Tal vez el desafío esté ahí: en no dejar que la imagen suplante el contacto, pero tampoco negar que incluso una imagen sintética puede tocarnos. En aceptar que algunas emociones nacen de lo falso, y sin embargo son reales. Que la conmoción puede ser verdadera incluso cuando el hecho no ocurrió.
Y en medio de todo eso, una inquietud persiste:
¿qué se mueve en mí cuando algo se mueve en la pantalla?
¿Y qué queda cuando lo que me conmovió… tal vez nunca ocurrió?

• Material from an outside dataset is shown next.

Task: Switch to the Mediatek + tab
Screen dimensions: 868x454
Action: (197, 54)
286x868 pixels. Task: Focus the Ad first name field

Lo que inventamos puede conmovernos. Y en lo que nos conmueve… nos reinventamos como humanidad.
Referencias:
Baudrillard, J. (1994). Simulacros y simulación. Editorial Kairós.
Damasio, A. (1999). El error de Descartes: La emoción, la razón y el cerebro humano. Crítica.
Han, B.-C. (2012). La sociedad de la transparencia. Herder.
Merleau-Ponty, M. (2005). Fenomenología de la percepción. Ediciones Península.